Aún más, en las ciudades no todas las escuelas y colegios públicos de los distintos barrios y sectores cuentan con salas de computadores o redes de internet. Y muchos profesores, hay que dejarlo claro, carecen de las herramientas y el conocimiento previo en el manejo de las nuevas tecnologías. En otras instituciones escolares la señal de los servidores es pésima, lo que lleva a que, en el momento de descargar un archivo o enviar un mensaje, el tiempo se eternice y la señal se interrumpa cada cinco, diez o veinte minutos. En este sentido, el wifi es un extraño sistema que, aunque tiene como propósito democratizar el acceso al servicio de internet, no cumple del todo con su objetivo, pues en la gran mayoría de las zonas escolares la señal presenta dificultades.

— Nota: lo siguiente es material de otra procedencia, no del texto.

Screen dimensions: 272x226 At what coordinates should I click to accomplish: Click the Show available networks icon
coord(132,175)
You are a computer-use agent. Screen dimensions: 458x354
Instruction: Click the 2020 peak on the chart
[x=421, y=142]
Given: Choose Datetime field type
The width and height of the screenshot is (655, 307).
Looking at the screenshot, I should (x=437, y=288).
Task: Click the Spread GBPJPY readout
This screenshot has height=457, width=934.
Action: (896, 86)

Lo anterior, les ha permitido a especialistas en el tema como Julián de Zubiría asegurar que Colombia no está preparada aún para llevar la educación a la virtualidad. El asunto se complejiza cuando las cifras que arroja el Plan Nacional de Desarrollo nos dicen que un poco más de la mitad de los hogares colombianos carece de la conectividad a internet. Es decir, más de 30 millones de ciudadanos no tienen la posibilidad de realizar un curso en línea, acceder a información de trabajo o conocer los hechos de interés nacional e internacional que puedan beneficiarlo o no. En otras palabras, sólo 4 de cada 10 colombianos tiene hoy en su hogar, al alcance de un clic, la posibilidad de una información de carácter público.

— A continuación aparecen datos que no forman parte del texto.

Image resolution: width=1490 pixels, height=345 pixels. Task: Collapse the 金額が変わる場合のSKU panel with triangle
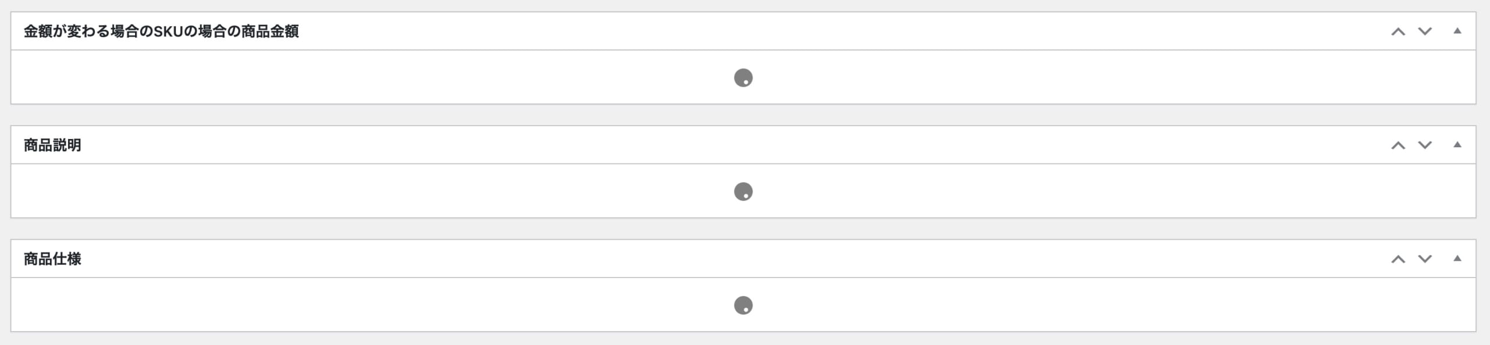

Colombia es un país rico en pobreza, escribió hace poco el poeta antioqueño Juan Manuel Roca en su cuenta de Facebook, y como toda riqueza en estado de producción sigue robusteciéndose como bola de nieve camino al barranco, alimentada por los robos sistemáticos al presupuesto nacional, los tijeretazos a los dineros de la salud, el embolate de los recursos de la educación, las tramoyas con los alimentos escolares y una larga lista de delito que casi nunca se investigan porque el poder de las mafias políticas atraviesa también el sistema de justicia. De otra manera sería inexplicable la aparición de un grupo de magistrados de las Altas Cortes que recibían millonarios pagos para torcer fallos y que la prensa bautizó, como en su momento lo hizo con Pablo Escobar Gaviria y sus colegas, con el nombre del “cartel” de la toga.
Hace casi 30 años David S. Landes, profesor emérito de la Universidad de Harvard, escribió un libro titulado “La riqueza y la pobreza de las naciones: por qué algunas son ricas y otras son tan pobres”. En uno de sus apartes aseguraba que ninguna nación ha alcanzado su desarrollo (económico, social y tecnológico) sin haber superado el problema del hambre. Si esto es así, entonces no hay duda de que el país seguirá en ese ejercicio improductivo de intentar de implementar una educación de calidad, pues el problema no radica sólo en la logística (espacios y herramientas adecuados que permitan la exposición y apropiación del conocimiento), sino también en la alimentación de los educandos. Y en Colombia, hay que dejarlo claro, más de 7 mil niños se mueren anualmente de física hambre y de enfermedades prevenibles.